**** MATERIAL SUPPLIED

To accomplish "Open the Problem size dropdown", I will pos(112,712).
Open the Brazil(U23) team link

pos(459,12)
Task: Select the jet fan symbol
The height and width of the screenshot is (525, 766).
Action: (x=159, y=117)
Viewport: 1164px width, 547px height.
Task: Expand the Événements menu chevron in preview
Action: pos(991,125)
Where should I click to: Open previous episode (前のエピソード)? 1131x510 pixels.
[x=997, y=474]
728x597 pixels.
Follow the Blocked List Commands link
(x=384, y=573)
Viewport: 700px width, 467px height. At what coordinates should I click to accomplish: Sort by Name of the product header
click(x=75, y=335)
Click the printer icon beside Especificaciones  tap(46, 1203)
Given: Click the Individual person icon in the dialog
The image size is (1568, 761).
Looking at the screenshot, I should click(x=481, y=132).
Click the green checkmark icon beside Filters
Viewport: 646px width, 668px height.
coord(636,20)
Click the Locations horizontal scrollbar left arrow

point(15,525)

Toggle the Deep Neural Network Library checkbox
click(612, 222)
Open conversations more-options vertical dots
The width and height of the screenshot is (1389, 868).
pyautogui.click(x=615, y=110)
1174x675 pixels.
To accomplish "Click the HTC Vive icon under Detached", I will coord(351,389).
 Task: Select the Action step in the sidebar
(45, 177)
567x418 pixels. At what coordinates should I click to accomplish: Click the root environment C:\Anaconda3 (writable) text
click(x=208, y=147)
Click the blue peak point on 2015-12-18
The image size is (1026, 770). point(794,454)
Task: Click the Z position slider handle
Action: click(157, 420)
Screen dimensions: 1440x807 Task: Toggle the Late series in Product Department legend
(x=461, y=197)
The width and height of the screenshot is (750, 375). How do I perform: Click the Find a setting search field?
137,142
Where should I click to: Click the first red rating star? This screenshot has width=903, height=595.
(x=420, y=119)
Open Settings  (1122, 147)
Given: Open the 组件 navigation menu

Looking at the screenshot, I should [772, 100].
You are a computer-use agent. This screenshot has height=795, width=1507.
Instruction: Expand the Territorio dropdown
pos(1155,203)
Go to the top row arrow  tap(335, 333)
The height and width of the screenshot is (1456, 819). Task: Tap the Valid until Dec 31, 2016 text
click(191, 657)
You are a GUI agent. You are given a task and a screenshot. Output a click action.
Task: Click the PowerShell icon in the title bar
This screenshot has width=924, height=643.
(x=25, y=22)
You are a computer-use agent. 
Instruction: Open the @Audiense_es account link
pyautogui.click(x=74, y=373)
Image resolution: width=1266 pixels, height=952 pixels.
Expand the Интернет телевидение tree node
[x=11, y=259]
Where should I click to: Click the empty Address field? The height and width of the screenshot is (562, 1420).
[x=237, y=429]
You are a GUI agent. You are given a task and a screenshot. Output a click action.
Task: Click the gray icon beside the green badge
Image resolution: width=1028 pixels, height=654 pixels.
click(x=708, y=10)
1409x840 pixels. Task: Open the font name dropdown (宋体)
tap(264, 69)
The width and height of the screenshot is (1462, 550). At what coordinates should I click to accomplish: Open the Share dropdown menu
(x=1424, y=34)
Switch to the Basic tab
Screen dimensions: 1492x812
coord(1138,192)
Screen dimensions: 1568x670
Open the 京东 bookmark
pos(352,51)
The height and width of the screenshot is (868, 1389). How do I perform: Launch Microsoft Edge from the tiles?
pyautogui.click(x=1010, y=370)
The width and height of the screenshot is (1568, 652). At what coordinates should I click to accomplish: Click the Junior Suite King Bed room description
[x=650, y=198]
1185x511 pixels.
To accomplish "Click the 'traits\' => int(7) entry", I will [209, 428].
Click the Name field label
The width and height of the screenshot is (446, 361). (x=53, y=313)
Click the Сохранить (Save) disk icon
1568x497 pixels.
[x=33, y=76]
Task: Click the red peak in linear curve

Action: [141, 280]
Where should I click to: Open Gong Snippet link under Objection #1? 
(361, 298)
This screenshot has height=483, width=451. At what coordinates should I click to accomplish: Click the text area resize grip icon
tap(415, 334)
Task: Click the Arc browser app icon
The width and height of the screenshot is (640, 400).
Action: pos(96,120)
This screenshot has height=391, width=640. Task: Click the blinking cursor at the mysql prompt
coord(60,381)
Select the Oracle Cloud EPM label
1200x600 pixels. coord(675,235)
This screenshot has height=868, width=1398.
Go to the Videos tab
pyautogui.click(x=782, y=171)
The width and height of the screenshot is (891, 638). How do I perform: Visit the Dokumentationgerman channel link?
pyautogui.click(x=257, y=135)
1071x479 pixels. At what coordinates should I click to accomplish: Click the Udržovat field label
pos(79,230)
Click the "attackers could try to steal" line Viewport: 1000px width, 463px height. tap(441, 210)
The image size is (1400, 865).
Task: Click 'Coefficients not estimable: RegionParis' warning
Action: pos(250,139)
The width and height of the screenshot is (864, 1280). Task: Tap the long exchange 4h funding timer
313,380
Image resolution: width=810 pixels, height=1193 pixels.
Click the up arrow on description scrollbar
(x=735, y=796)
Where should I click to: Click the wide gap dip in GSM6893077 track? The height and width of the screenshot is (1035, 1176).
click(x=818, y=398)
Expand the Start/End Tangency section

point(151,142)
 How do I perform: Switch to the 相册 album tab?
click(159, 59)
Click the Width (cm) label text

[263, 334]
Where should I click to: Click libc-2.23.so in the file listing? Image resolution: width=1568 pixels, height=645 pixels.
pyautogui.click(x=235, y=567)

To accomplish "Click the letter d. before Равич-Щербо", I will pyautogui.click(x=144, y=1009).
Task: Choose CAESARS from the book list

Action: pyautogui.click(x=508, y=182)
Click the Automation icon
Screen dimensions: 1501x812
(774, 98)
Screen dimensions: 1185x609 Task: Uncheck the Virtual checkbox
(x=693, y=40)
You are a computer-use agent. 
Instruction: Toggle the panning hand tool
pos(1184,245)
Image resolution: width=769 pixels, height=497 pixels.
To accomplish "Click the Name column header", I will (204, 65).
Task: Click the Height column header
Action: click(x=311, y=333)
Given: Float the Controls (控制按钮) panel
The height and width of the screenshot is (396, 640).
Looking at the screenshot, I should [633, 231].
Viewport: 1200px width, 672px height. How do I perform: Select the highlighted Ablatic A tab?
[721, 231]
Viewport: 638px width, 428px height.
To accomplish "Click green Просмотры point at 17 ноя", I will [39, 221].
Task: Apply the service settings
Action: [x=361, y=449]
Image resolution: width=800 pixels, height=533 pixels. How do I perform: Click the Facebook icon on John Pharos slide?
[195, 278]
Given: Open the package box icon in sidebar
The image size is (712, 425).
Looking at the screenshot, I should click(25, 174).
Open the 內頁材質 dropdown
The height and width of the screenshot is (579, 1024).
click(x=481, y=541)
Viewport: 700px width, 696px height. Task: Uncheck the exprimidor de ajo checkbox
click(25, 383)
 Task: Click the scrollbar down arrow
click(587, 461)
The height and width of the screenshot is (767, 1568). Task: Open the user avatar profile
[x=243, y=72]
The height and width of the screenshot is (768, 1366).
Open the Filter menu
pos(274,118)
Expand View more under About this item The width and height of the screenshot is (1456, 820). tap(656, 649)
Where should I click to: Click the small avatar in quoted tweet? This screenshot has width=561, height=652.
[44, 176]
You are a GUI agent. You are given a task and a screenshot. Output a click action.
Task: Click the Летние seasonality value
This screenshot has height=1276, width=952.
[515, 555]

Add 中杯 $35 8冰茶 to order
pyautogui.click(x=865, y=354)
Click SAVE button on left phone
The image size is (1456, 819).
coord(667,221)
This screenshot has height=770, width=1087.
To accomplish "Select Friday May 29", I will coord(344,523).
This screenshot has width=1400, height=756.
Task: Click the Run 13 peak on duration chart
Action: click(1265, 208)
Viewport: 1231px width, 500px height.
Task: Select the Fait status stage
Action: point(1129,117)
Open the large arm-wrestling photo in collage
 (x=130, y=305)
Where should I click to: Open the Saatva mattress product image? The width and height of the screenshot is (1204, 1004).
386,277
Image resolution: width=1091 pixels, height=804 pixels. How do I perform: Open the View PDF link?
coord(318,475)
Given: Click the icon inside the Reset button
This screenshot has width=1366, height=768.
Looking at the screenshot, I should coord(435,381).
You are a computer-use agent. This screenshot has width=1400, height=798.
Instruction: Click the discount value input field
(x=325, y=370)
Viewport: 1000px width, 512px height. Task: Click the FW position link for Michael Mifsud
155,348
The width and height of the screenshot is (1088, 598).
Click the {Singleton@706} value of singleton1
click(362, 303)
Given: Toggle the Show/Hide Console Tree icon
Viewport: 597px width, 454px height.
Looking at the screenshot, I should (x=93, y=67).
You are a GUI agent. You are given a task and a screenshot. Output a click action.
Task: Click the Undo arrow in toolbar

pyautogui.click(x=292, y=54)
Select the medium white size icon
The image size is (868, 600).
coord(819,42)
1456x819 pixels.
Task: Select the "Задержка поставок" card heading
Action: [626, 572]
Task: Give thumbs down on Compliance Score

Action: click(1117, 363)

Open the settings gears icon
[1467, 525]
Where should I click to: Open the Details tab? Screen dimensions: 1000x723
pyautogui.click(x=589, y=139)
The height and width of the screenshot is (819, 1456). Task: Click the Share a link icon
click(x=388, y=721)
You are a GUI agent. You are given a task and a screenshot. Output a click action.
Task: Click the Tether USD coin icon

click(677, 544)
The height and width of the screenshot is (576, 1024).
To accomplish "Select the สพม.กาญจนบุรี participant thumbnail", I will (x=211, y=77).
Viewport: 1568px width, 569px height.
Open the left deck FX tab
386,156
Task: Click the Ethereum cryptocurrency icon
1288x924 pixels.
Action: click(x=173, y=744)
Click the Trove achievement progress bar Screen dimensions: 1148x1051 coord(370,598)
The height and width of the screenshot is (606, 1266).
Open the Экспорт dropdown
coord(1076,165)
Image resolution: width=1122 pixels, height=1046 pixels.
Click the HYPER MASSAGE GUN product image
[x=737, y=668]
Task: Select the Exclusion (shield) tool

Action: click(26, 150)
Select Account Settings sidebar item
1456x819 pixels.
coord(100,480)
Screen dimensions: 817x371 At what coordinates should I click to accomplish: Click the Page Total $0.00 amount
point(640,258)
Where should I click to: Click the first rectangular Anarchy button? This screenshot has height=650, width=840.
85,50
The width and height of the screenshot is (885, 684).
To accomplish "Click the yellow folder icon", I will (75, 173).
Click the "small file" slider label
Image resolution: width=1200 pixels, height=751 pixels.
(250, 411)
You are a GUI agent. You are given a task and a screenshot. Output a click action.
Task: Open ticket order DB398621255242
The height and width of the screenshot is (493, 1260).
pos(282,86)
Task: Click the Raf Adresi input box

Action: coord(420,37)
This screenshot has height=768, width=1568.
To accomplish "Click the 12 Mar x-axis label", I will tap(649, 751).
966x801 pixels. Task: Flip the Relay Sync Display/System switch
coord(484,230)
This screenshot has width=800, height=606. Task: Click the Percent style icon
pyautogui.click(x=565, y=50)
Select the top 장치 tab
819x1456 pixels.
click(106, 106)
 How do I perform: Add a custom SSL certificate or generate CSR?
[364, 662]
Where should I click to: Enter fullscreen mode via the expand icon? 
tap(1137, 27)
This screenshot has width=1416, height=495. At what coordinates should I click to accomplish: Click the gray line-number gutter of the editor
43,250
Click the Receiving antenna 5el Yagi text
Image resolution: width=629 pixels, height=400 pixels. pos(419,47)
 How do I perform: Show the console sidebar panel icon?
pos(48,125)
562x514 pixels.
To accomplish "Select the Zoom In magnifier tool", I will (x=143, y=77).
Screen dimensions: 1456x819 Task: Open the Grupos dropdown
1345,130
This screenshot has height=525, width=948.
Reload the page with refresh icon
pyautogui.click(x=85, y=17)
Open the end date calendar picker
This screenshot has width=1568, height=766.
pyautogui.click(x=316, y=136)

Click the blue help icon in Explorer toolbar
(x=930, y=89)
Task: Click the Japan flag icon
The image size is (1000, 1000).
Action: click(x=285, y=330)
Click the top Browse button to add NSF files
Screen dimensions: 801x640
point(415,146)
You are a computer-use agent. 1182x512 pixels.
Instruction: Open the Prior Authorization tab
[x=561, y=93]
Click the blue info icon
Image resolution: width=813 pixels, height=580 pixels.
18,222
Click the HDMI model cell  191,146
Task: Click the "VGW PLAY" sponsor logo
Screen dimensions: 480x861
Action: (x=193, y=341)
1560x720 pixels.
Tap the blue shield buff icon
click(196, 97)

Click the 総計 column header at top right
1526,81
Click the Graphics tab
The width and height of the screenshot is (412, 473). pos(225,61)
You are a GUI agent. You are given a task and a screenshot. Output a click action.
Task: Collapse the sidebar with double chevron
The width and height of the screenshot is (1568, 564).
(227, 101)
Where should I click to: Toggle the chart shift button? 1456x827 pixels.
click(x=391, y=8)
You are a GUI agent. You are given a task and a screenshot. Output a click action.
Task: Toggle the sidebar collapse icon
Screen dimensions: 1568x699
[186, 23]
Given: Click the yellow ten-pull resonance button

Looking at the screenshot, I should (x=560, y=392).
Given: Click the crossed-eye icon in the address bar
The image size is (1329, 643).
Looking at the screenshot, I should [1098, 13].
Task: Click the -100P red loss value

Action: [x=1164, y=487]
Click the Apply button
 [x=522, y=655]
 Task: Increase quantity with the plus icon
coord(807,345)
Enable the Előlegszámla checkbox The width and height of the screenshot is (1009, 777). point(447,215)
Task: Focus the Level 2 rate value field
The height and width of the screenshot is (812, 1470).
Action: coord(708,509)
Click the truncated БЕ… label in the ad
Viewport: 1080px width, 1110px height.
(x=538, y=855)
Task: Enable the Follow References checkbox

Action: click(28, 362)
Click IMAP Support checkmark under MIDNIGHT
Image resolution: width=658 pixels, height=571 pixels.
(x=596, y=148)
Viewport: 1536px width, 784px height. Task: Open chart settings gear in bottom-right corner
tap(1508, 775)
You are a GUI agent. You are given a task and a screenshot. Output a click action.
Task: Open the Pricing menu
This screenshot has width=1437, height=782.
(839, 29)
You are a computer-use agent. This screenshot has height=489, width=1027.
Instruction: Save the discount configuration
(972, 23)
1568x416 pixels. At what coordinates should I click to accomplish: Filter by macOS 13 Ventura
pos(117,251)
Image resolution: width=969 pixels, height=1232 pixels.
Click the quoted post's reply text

********

*EXERCISE:*
The answer should consist only of the lines from the one containing "Task: Open the Pricing menu" through the last line of the data, given again exactly.

*EXERCISE RESULT:*
Task: Open the Pricing menu
This screenshot has width=1437, height=782.
(839, 29)
You are a computer-use agent. This screenshot has height=489, width=1027.
Instruction: Save the discount configuration
(972, 23)
1568x416 pixels. At what coordinates should I click to accomplish: Filter by macOS 13 Ventura
pos(117,251)
Image resolution: width=969 pixels, height=1232 pixels.
Click the quoted post's reply text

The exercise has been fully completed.